## [Short exercise]
Start at the line containing "You are a computer-use agent. Image resolution: width=1116" and stop after the line containing "Click the Beta". Update that part of the listing by swapping "Corporate" for "Enterprise", keep everything else the same, and give back only those lines.

## [Entries supplied]
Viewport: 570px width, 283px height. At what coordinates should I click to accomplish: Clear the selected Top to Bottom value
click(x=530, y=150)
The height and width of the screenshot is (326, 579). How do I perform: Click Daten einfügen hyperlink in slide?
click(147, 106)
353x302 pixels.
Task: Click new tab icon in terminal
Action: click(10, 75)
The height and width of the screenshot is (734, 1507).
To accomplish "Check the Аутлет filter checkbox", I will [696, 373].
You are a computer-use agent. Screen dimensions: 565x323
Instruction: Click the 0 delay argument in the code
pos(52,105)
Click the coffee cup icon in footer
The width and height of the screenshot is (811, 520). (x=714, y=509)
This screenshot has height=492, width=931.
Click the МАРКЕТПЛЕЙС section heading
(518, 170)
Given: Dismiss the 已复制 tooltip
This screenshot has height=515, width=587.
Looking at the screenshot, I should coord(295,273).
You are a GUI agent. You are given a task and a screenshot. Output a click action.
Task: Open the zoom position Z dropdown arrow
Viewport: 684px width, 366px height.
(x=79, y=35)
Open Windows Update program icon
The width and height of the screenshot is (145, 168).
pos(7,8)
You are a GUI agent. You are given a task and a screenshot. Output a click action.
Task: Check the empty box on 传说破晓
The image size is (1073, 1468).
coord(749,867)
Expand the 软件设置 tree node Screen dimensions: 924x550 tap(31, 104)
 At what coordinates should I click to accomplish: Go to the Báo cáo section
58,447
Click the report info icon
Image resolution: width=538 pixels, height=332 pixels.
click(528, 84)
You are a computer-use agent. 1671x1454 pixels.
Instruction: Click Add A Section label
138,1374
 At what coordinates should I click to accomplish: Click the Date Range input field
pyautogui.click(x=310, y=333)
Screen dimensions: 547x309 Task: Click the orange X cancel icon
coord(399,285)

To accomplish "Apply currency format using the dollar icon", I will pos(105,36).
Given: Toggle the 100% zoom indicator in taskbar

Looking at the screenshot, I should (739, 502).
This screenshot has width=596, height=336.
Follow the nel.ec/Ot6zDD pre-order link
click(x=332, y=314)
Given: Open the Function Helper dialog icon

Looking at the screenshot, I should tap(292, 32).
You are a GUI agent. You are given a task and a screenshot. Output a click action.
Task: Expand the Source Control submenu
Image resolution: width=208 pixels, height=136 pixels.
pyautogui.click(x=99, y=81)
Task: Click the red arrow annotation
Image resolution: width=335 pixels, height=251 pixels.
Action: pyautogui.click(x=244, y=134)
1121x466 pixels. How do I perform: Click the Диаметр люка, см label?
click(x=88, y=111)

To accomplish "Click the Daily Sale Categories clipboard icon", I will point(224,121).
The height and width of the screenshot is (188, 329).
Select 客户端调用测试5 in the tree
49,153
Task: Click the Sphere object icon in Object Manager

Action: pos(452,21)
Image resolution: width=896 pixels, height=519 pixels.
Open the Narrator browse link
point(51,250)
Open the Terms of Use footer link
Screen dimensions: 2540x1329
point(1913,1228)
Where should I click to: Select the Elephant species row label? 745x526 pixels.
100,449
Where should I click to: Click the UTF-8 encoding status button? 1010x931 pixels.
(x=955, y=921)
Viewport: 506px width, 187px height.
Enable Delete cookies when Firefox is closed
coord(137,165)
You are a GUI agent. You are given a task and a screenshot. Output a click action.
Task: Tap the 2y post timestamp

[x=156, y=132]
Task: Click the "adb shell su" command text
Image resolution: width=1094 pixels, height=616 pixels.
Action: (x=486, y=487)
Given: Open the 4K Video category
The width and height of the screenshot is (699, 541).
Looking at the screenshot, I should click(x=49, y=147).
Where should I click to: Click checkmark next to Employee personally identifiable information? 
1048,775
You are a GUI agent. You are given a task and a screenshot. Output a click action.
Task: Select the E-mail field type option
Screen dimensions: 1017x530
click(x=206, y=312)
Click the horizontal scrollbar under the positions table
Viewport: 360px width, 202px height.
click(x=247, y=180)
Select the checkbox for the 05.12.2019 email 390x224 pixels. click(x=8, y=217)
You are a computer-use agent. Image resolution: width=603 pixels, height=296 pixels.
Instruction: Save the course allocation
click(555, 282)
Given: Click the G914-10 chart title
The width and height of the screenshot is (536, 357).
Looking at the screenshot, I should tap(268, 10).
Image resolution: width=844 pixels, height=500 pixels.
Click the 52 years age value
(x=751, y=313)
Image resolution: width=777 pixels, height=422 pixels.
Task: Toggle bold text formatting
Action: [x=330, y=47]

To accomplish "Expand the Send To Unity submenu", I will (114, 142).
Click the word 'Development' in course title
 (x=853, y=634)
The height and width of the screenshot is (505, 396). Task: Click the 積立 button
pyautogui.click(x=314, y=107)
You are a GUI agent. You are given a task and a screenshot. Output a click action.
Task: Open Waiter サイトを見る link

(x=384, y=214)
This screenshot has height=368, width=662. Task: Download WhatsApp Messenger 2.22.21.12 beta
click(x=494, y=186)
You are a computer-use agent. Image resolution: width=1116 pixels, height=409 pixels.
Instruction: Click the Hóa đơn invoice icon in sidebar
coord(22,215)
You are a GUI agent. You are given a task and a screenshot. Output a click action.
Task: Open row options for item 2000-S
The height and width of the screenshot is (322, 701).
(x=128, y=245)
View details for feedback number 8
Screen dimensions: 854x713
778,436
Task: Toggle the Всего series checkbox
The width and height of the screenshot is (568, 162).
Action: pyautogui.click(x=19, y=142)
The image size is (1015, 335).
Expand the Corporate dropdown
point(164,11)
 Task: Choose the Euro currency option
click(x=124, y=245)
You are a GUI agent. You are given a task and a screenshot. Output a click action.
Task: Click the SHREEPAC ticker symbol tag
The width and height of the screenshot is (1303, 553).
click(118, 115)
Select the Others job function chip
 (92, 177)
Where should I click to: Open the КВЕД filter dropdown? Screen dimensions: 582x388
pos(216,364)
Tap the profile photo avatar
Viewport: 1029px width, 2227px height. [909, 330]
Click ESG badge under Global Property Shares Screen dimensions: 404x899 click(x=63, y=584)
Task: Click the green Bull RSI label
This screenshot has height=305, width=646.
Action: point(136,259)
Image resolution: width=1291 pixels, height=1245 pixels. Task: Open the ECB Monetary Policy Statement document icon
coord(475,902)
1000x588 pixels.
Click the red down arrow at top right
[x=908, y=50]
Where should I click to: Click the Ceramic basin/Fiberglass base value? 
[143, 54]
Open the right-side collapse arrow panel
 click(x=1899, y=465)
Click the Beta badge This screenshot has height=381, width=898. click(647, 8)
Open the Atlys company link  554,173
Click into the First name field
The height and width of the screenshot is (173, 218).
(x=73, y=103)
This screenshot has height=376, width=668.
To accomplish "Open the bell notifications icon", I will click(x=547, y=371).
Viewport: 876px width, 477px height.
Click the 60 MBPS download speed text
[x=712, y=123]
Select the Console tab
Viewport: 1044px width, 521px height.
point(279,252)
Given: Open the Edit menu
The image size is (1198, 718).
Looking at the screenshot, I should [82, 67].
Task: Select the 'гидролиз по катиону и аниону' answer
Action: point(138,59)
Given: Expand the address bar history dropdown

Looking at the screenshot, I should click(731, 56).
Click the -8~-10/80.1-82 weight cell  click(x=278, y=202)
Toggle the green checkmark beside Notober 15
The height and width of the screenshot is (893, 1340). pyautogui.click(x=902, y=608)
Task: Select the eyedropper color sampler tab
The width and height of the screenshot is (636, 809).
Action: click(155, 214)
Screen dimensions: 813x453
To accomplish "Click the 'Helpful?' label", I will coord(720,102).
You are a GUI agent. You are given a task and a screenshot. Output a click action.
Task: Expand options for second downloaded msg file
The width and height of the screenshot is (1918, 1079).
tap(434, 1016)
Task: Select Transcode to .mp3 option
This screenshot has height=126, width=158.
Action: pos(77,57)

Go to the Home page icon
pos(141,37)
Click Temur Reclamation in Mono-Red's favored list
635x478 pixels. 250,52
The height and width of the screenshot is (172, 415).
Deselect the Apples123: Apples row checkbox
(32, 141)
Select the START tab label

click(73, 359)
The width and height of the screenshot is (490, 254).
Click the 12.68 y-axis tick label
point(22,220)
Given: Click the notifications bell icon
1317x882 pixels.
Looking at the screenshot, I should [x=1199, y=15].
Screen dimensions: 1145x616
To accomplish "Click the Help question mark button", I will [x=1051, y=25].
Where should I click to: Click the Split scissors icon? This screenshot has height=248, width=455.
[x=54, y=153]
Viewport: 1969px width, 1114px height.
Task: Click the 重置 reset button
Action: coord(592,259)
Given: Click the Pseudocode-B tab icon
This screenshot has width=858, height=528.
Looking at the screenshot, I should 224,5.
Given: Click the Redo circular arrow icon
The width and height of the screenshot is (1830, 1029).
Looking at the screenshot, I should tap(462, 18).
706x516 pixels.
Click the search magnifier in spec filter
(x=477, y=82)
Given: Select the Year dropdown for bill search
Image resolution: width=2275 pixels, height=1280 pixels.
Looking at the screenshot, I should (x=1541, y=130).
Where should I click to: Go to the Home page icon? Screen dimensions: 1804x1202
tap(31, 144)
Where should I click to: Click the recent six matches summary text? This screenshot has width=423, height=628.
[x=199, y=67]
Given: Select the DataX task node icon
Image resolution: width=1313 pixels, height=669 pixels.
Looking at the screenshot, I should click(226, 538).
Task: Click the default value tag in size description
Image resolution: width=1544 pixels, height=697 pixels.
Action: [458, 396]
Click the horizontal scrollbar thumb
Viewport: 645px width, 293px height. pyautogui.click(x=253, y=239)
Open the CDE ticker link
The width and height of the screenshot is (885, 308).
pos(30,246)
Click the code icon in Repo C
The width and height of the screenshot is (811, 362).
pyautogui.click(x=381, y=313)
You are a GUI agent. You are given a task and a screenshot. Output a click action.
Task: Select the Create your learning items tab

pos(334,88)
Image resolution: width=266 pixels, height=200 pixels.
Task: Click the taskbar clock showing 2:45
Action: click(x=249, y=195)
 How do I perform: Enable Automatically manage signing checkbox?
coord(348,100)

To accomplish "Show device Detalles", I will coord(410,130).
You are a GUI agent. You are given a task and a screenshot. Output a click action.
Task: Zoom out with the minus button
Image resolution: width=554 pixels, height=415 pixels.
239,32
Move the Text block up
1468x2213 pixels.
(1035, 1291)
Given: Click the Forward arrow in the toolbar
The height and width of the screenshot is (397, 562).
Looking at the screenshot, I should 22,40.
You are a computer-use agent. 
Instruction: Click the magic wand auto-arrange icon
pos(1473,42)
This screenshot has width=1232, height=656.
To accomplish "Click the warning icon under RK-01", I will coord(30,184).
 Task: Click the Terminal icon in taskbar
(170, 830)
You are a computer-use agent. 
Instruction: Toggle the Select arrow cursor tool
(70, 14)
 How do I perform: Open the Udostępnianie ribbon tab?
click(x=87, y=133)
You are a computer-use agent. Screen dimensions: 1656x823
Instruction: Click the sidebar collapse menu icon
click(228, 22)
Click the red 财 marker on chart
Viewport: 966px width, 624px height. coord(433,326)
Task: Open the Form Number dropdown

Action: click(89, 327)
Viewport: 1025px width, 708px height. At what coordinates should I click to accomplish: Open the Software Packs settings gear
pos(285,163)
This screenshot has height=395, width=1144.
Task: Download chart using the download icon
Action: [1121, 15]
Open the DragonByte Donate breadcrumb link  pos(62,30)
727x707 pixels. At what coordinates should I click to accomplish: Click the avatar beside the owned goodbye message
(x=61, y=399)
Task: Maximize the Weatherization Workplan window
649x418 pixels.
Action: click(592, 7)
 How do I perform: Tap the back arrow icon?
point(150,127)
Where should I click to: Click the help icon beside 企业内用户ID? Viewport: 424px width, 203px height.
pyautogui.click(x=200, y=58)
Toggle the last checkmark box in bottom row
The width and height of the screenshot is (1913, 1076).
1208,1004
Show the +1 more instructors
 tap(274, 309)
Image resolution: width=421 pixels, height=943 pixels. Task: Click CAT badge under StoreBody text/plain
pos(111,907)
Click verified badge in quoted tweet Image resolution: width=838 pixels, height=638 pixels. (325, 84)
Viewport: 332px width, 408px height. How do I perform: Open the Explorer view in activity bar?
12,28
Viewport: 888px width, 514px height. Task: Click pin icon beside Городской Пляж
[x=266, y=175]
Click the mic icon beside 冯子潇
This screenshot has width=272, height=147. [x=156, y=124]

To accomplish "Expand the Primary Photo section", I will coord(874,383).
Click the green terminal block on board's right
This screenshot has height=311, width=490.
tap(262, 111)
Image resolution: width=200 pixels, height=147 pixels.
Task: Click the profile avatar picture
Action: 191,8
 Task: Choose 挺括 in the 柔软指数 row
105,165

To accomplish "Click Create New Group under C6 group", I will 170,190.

## [Exercise response]
You are a computer-use agent. Image resolution: width=1116 pixels, height=409 pixels.
Instruction: Click the Hóa đơn invoice icon in sidebar
coord(22,215)
You are a GUI agent. You are given a task and a screenshot. Output a click action.
Task: Open row options for item 2000-S
The height and width of the screenshot is (322, 701).
(x=128, y=245)
View details for feedback number 8
Screen dimensions: 854x713
778,436
Task: Toggle the Всего series checkbox
The width and height of the screenshot is (568, 162).
Action: pyautogui.click(x=19, y=142)
The image size is (1015, 335).
Expand the Enterprise dropdown
point(164,11)
 Task: Choose the Euro currency option
click(x=124, y=245)
You are a GUI agent. You are given a task and a screenshot. Output a click action.
Task: Click the SHREEPAC ticker symbol tag
The width and height of the screenshot is (1303, 553).
click(118, 115)
Select the Others job function chip
 (92, 177)
Where should I click to: Open the КВЕД filter dropdown? Screen dimensions: 582x388
pos(216,364)
Tap the profile photo avatar
Viewport: 1029px width, 2227px height. [909, 330]
Click ESG badge under Global Property Shares Screen dimensions: 404x899 click(x=63, y=584)
Task: Click the green Bull RSI label
This screenshot has height=305, width=646.
Action: point(136,259)
Image resolution: width=1291 pixels, height=1245 pixels. Task: Open the ECB Monetary Policy Statement document icon
coord(475,902)
1000x588 pixels.
Click the red down arrow at top right
[x=908, y=50]
Where should I click to: Click the Ceramic basin/Fiberglass base value? 
[143, 54]
Open the right-side collapse arrow panel
 click(x=1899, y=465)
Click the Beta badge This screenshot has height=381, width=898. click(647, 8)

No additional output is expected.